#### DATA SUPPLIED:
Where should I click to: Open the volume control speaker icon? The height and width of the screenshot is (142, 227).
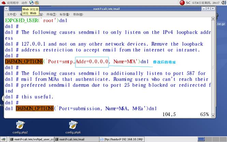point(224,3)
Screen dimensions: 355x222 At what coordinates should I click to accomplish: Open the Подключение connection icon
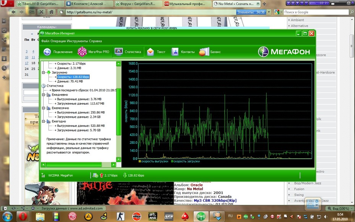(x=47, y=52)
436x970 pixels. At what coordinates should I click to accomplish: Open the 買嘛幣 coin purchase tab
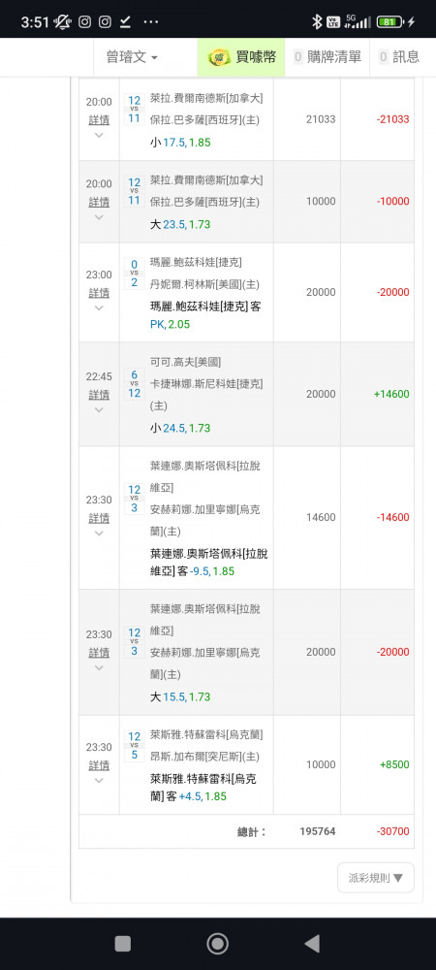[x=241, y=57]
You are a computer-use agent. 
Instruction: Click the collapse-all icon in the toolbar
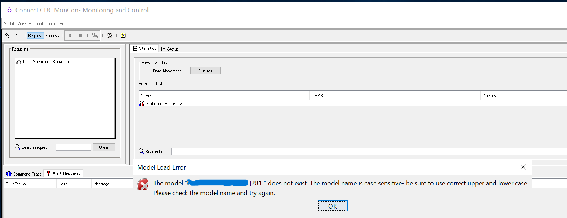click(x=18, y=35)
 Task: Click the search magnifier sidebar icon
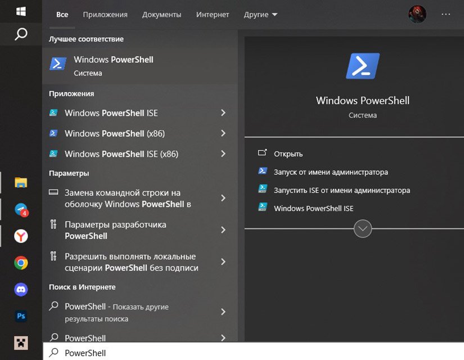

---

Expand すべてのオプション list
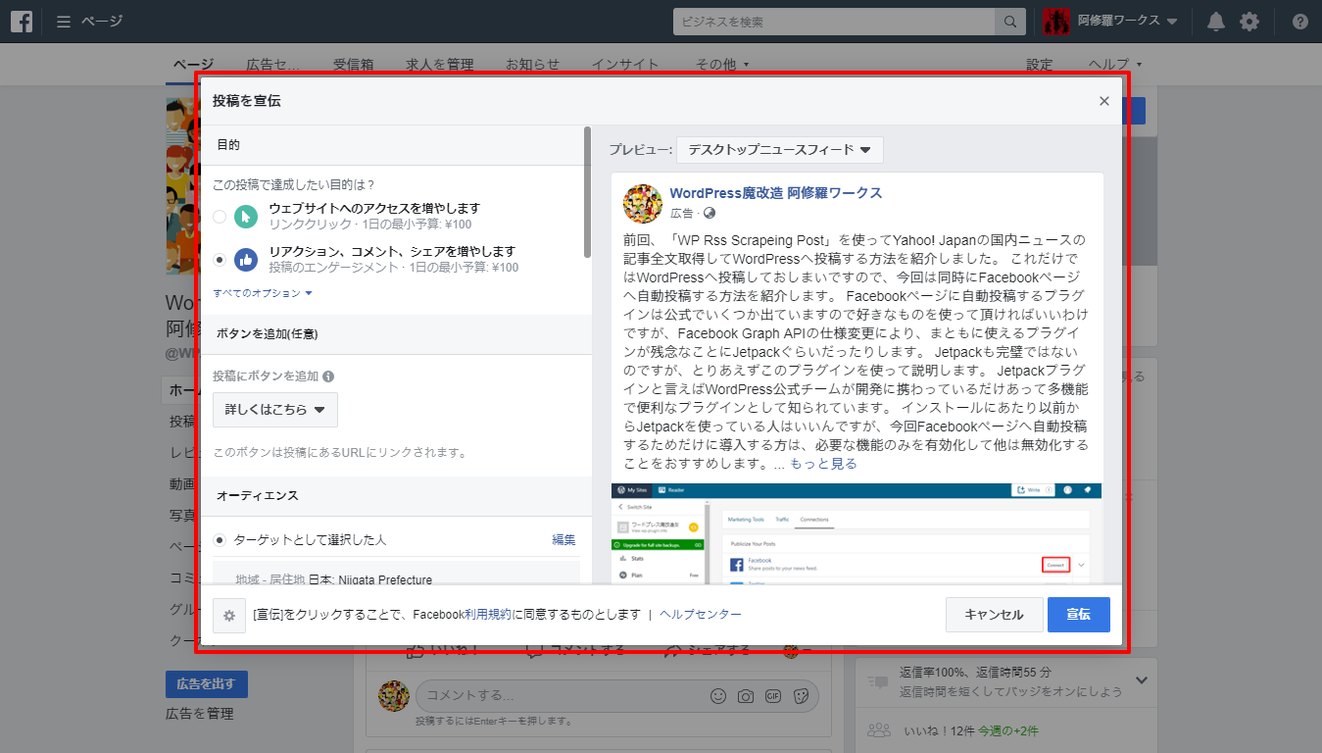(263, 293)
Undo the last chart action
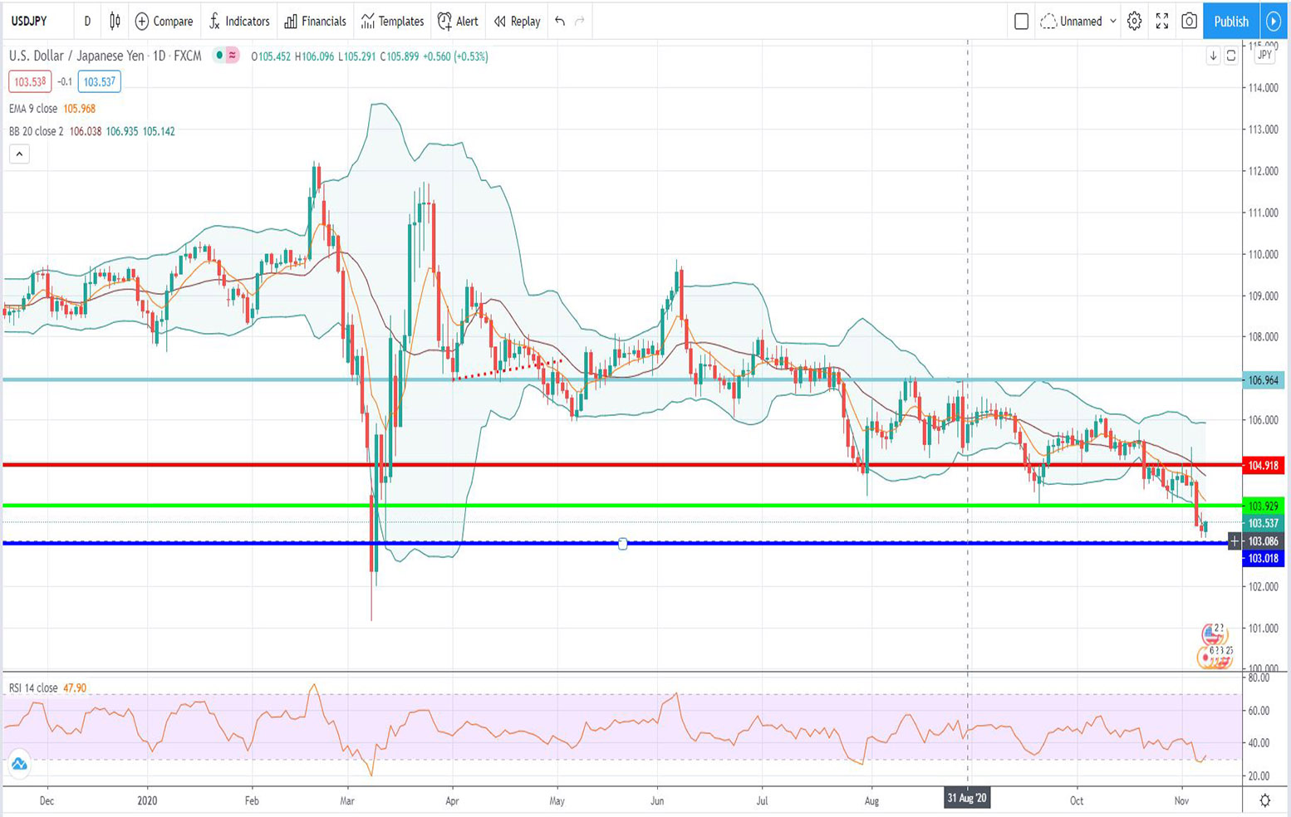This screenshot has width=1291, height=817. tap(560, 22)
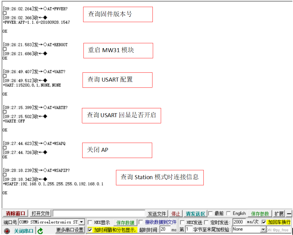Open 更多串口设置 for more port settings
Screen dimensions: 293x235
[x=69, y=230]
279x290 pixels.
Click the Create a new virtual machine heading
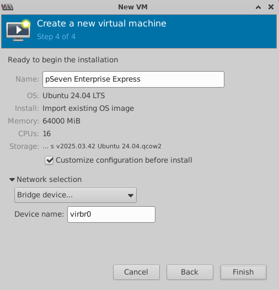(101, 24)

#### THE PROBLEM:
Starting at the line with "Screen dimensions: 355x222" and finishing at the line with "Task: Click the", copy the material above exactly, both lines included. Nothing else goes in, and no pictures.

#### THE COMPLETED TASK:
Screen dimensions: 355x222 At what coordinates should I click to accomplish: Open the Подключение connection icon
(x=47, y=52)
436x970 pixels. At what coordinates should I click to accomplish: Open the 買嘛幣 coin purchase tab
[x=241, y=57]
You are a computer-use agent. 
Instruction: Click the collapse-all icon in the toolbar
click(x=18, y=35)
 Task: Click the search magnifier sidebar icon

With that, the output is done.